Others defend DNARC, and its mission of reaching across boundaries. Among them is Michael Keith, CEO of the Downtown Tucson Partnership, and a leading partner in the group. "I think the effectiveness of organizations is always based on the strength and passion of their members," he says, "and we're proud of the group at DNARC. We talk about neighborhood issues and how that might interface with downtown-development efforts. We try to provide a forum—like we do for all the groups at the partnership—to express their views."

Still, it sometimes appears that certain views are expressed more equally than others. At least that's one conviction behind the formation of CoreBANC. Another is that neighborhoods must offer mutual support when facing off against powerful, moneyed interests or overly ambitious bureaucrats.

Not coincidentally, nearly all of the issues bringing them together involve transportation. The issues, of course, include the modern streetcar, which will run from the university area across Interstate 10, connecting with the Menlo Park Neighborhood. While Menlo Park supports that project, "there are concerns related to the development that will result as the streetcar goes in," says neighborhood association president Gene Einfrank.

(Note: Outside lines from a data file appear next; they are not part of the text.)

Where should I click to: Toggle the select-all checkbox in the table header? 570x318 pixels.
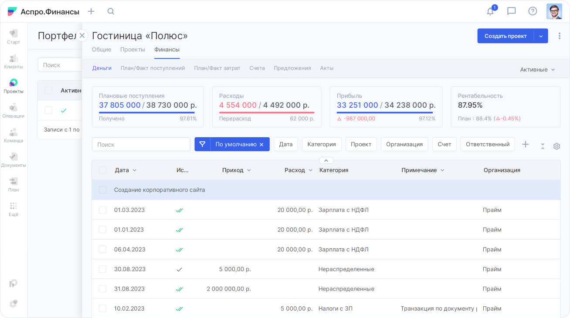click(103, 170)
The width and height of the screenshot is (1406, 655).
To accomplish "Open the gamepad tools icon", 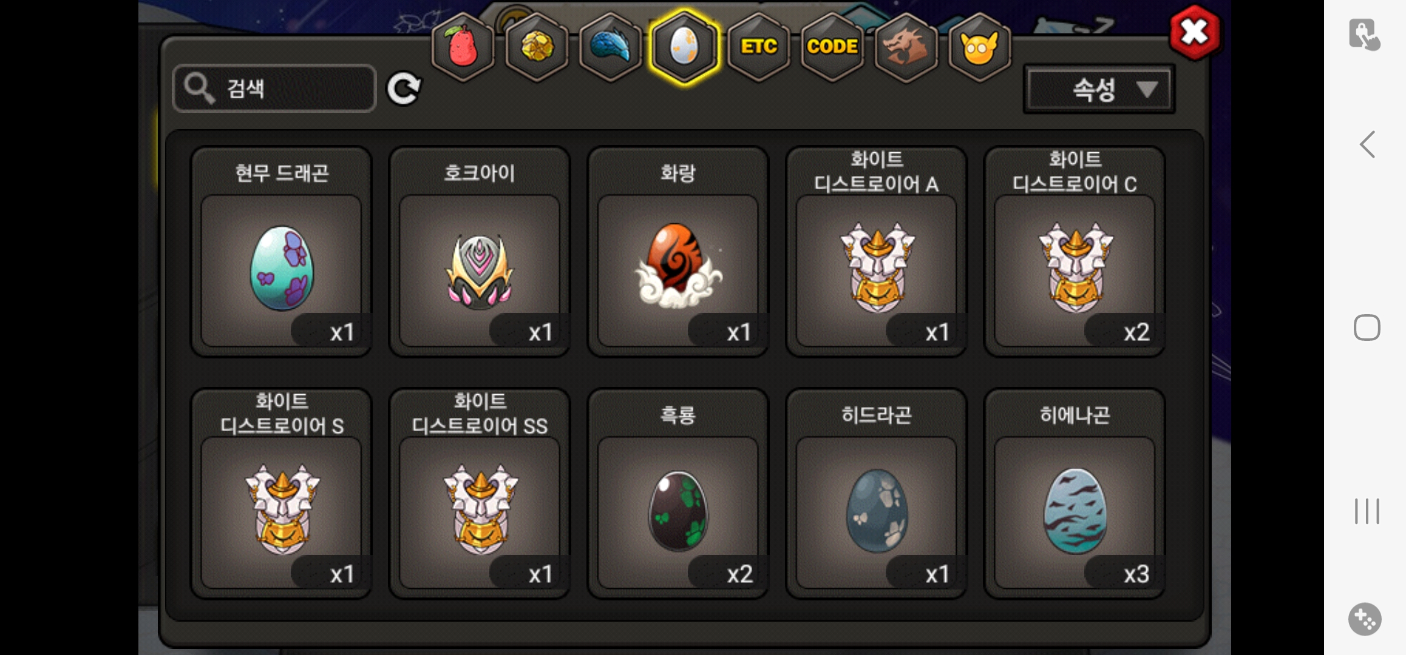I will (1365, 619).
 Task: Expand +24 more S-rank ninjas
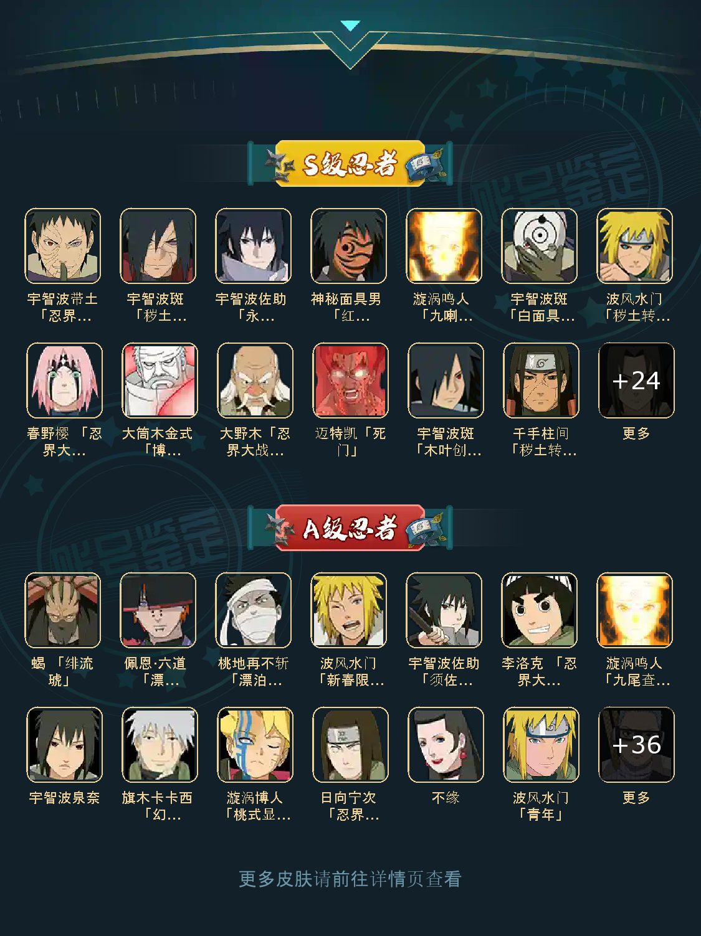636,381
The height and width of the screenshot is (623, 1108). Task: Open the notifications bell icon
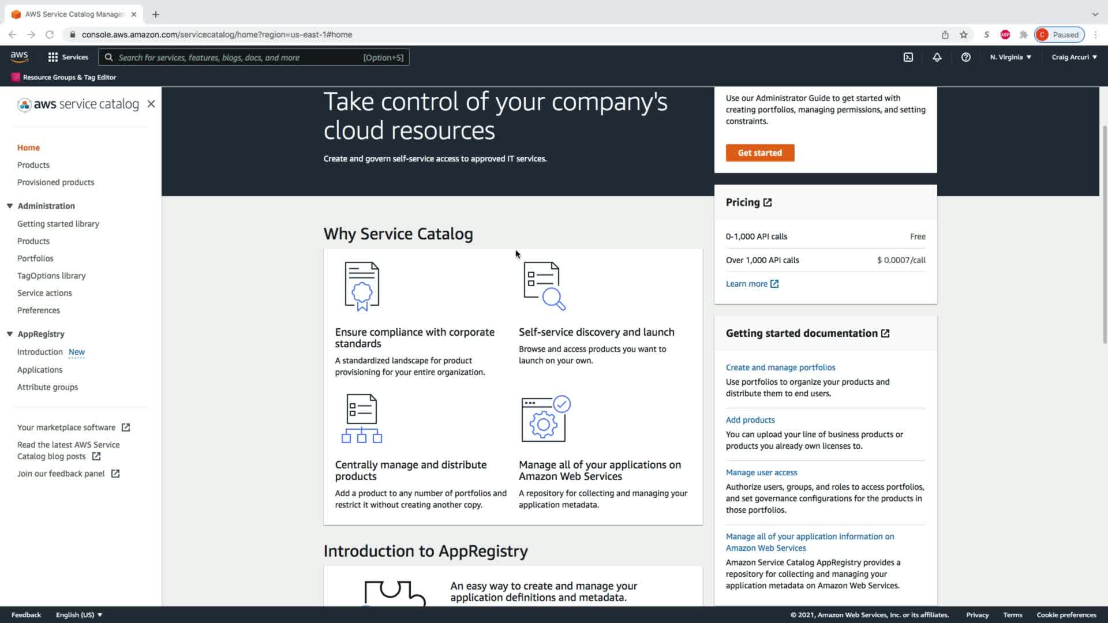[x=937, y=57]
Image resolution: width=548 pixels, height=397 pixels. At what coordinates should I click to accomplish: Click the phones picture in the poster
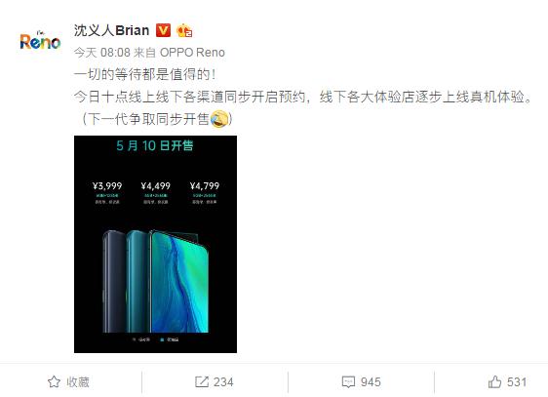[x=156, y=281]
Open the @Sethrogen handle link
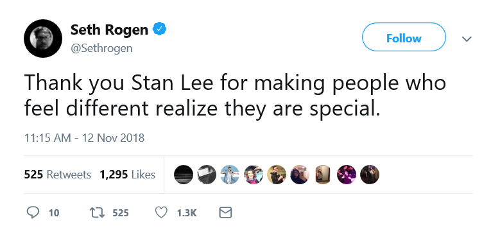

Another member of the fledgling CoreBANC is the Santa Rita Park Neighborhood, which has tussled with the city and the Regional Transportation Authority over a voter-approved widening of 22nd Street between Interstate 10 and Park Avenue—a project that threatens several homes and businesses. That construction is currently on hold, after a citizens' advisory group raised environmental concerns and other worries. When reached by phone, association president Angie Quiroz declined to comment on her neighborhood's involvement in CoreBANC.

Over in the Dunbar/Spring Neighborhood, meanwhile, Natasha Winnik contemplates shutting down her business sooner rather than later, as buildings are demolished all around. To her, each swing of the wrecking ball is an indictment of Tucson's leaders.

"They just don't seem to appreciate the fabric of their city," she says, wiping light dust from a rich brown tile, before turning to walk away.